### SUPPLIED TEXT
Rolls-Royce tests a jet engine running on hydrogen
- Published
In a windswept corner of a military site on Salisbury Plain a small aircraft jet engine is undergoing tests that could one day lead to huge changes within the aviation industry.
The engine itself is almost completely conventional. It is a Rolls-Royce AE-2100A gas turbine, a design used widely on regional aeroplanes around the world.
What is wholly unusual about it is the fuel being used. This is the first time a modern aircraft engine has ever been run on hydrogen.
Devoid of bodywork, with its intricate wiring and pipework exposed, it sits securely fastened to a sturdy test rig, while engineers cluster around an array of screens in the control room, a safe distance away.
The tests are being carried out by Rolls-Royce, after development work in Derby and in partnership with the airline easyJet.
The immediate aim is a simple one - to show that it is possible to run and control a jet engine using hydrogen fuel, rather than conventional aviation fuels.
In the longer term, the plan is for hydrogen power to play a major role in allowing the aviation industry to continue growing, while cutting climate change emissions dramatically.
"The reason we're looking at hydrogen is really the drive for Net Zero," explains Alan Newby, director of aerospace technology at Rolls-Royce.
"Normally we would run this thing on kerosene. Kerosene is a hydrocarbon and therefore produces carbon dioxide when it burns.
"The beauty of looking at a fuel like hydrogen is that it doesn't contain any carbon and, therefore, when it burns it produces no CO2".
The project is being supported by easyJet, which has contributed several million pounds towards the initial trials.
The company believes that hydrogen power offers the best route to reducing emissions from short haul aviation.
"We started a few years ago looking at what might power the aircraft of the future," explains David Morgan, easyJet's chief operating officer.
"We looked at battery technology, and it was quite clear that the battery technology was probably not going to do it for the large commercial aircraft that we fly.
"We've come to the conclusion that hydrogen is a very exciting proposition for us."
The advantage of hydrogen over batteries is that it provides much more power per kilogram. Batteries are simply too heavy to power larger planes.
Yet hydrogen aviation remains a very long way off. The tests carried out so far have simply shown that a jet engine using hydrogen can be started up and run at low speed.
But to go from there to building a wholly new engine, capable of powering a passenger aircraft safely will take a great deal more research - and significant investment.

### ASSIGNMENT
Continue the article on the Rolls-Royce hydrogen engine tests from where it ends above.

### THE DATA
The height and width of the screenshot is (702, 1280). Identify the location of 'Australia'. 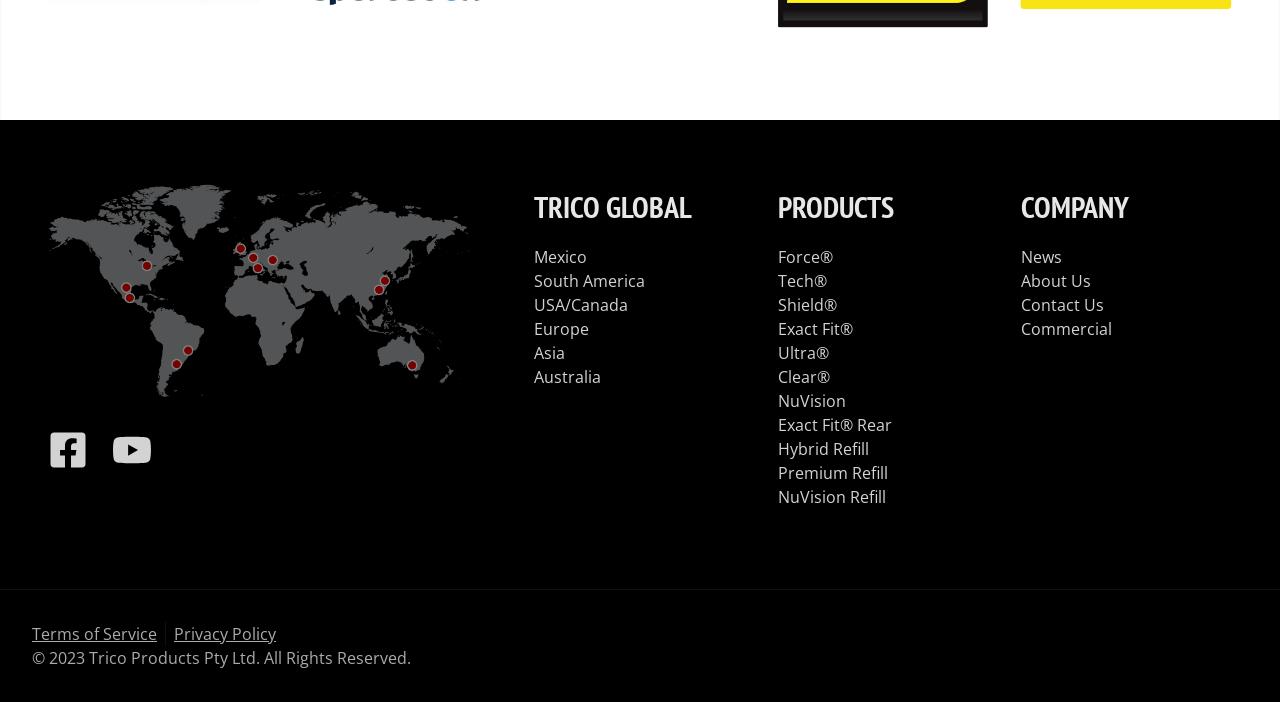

### OUTPUT FOR THIS TASK
The aircraft themselves will also need to be redesigned. Hydrogen, even in liquid form, takes up about four times as much space as the kerosene required to fly the same distance.
To make it into a liquid in the first place, it needs to be cooled to -253C. Then, before being burned, it must be turned back into a gas.
"There's a big change from the aircraft point of view," says Alan Newby at Rolls-Royce.
"They're going to have to have a tank containing the hydrogen. You've got to keep it at this really, really cold temperature.
"Then there's the issue of how you feed it through to the engine as well."
The other key question is where the hydrogen itself comes from, because that will have a dramatic impact on the environmental benefits it can provide
The fuel used in the tests is so-called green hydrogen produced at the European Marine Energy Centre in the Orkney Islands.
It is made by using an electric current to split water into its components, hydrogen and oxygen. The electricity required is produced using tidal and wind power. This makes it a very clean fuel.
But most of the hydrogen produced for industrial use today is obtained from a process which involves mixing high temperature steam with natural gas under high pressure.
However, this produces a considerable amount of carbon dioxide, which is then released into the atmosphere. It also requires a considerable amount of energy - which is often provided by burning fossil fuels.
One alternative is what's known as blue hydrogen. This is produced in the same way, but the carbon dioxide is captured and either stored or reused.
In theory, this should make it a cleaner, low-carbon fuel. But that view was challenged in a paper from researchers at Cornell, external and Stanford universities last year.
They suggested that in fact, using blue hydrogen could still be more harmful to the planet than burning fossil fuels.
"At the moment there's a lot of hydrogen hype," says Matt Finch, UK policy director of campaign group Transport and Environment.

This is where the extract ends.